The 50th anniversary of Churchill’s Death
… was yesterday. There’s a fine remembrance by Boris Johnson.
Apart from being a central character in one of the (the?) most popular gaming topic in history, Churchill represented a different age. Even in his own time he was an anachronism. In many ways he was the Last Victorian, clinging desperately to The Empire in an age of colonial independence. Despite this, he was also a futurist: He played a pivotal role in the development of the tank, radar and atomic weapons (in that one of his close advisors quickly grasped the potential in the thirties, appraised Churchill, and passed information and people to the US).
He was not a great strategic thinker. He wasn’t a consistent thinker. But he had so many ideas that some of them were great. And he consistently voiced warnings about the Nazi Menace, when the rest of the world tried to bury its head in the sand. You can argue about his accomplishments (and disasters), but you cannot deny that he was singular.

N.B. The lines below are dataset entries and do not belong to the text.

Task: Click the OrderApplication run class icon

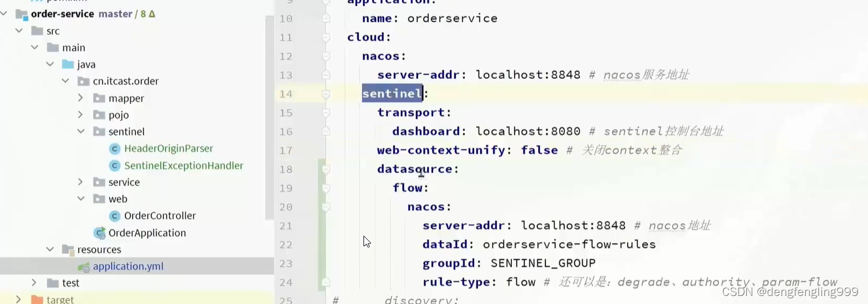Action: coord(99,233)
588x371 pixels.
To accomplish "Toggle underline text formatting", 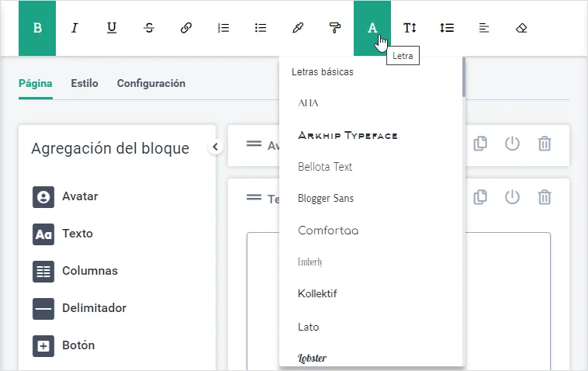I will point(112,28).
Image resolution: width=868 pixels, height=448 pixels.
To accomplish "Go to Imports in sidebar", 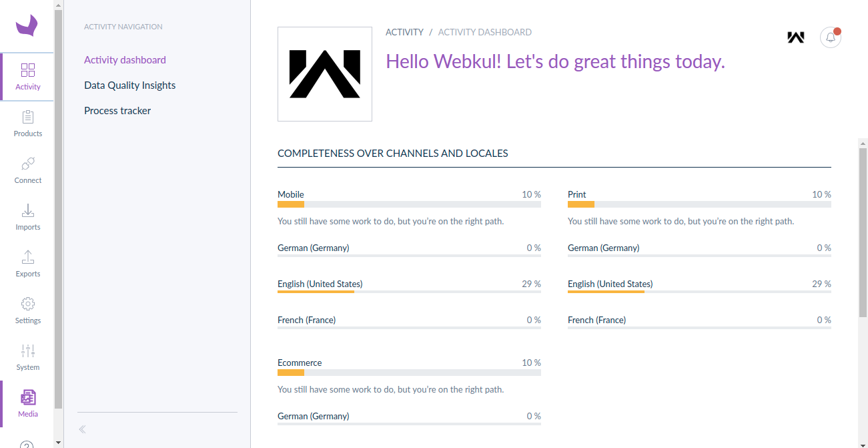I will [28, 217].
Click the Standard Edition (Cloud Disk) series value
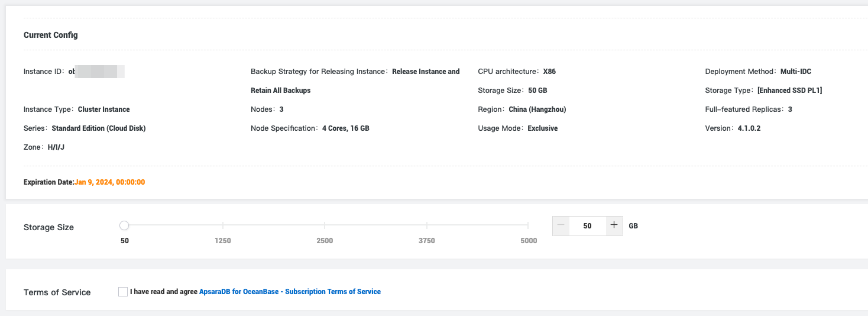 pos(99,128)
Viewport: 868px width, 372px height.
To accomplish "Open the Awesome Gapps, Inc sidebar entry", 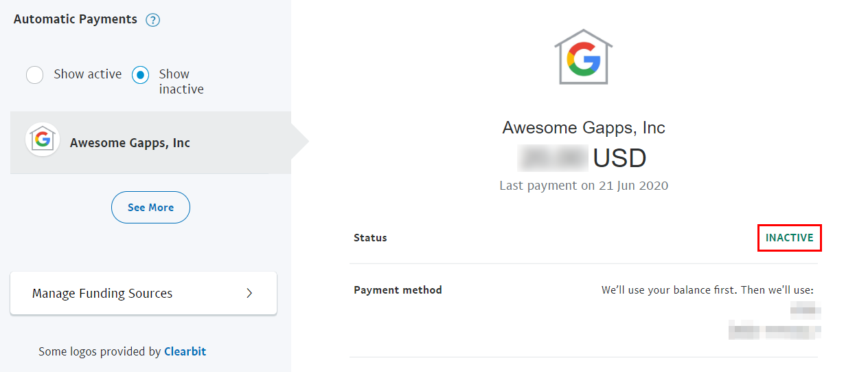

We no longer seem to have interesting, accomplished politicians. Churchill lived in an age where you could offend people (he certainly did) and still be elected. Compare him to the average politician with 20+ years in Congress or Parliment today.
- Churchill was an accomplished painter.
- He served as a soldier (Churchill participated in the “Last great Cavalry charge of the British Empire,” he was a prisoner of war during the Boer Wars, although he escaped and later complained to Prime Minister Botha that the reward put on his head had been pitifully low).
- He was widely respected in the Navy for his stints as First Lord of the Admiralty.
- He was also a pilot very early on (back when each flight had a significant chance of death).
- He switched parties multiple times. (“Anyone can be a rat, but it takes a certain ingenuity to re-rat.” — WSC).
- He personally added brick rooms and guest areas to his house (Chartwell).
- Despite opposing many politicians, he seemed to genuinely like many of them (Hitler being the obvious exception). He got along quite well with Irish revolutionaries.
- He made a successful living as a writer (in fact, he’d have gone bankrupt without it).
- And he is one of the greatest Orators the world has seen; certainly the greatest in English
Of course, he had significant advantages. He certainly was “born on third base” but nobody can say he rested on his accomplishments. My main non-fiction reading of the last year (or so) has been The Last Lion. It is quite long (3 volumes) but fascinating throughout, for its glimpse into several different ages and one spectacular life.
PS — Churchill, of course, really did say many of the things attributed to him. But one anecdote that you probably haven’t heard. While a teenager he went around campus (Harrow?) with his childhood Nanny (“Woom”). He had been bullied during his early schooling, yet he introduced her to his classmates and did not make any attempt to hide the fact that she had raised him. Since teenage boys are still mostly the same from times past, one of his classmates later called it “one of the bravest things I’ve ever seen.”
Edit — Thanks to Jeff G for pointing out some stuttering/missed words.